Task brief:
Across these entries, work out how many lines carry the string "size", and give only that number.

Given data:
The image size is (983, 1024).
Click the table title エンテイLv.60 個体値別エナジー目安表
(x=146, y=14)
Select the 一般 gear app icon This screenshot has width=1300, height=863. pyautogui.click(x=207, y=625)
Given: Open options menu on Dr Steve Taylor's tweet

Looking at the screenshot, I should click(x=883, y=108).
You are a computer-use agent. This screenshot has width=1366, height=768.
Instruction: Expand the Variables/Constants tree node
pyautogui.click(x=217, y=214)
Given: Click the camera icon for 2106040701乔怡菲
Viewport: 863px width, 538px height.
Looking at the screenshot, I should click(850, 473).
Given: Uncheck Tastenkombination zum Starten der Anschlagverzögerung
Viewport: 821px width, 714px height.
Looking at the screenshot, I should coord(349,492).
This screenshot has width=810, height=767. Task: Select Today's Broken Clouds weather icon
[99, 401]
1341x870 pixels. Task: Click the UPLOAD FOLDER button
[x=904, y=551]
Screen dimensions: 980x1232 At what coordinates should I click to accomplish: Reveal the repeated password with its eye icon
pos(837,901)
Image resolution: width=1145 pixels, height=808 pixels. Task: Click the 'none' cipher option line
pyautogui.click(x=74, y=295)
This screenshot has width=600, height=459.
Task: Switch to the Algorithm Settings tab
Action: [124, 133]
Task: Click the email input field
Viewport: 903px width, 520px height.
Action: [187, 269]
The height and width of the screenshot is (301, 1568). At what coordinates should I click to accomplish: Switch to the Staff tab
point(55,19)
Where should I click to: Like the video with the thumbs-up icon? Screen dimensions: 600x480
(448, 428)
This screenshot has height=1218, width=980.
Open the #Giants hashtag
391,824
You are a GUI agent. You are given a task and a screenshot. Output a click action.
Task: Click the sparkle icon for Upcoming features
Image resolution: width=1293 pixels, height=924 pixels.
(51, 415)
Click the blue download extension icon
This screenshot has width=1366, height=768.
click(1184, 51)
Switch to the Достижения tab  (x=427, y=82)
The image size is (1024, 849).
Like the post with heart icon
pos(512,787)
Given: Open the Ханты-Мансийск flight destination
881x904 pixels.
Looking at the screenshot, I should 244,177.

Output for this exercise:
2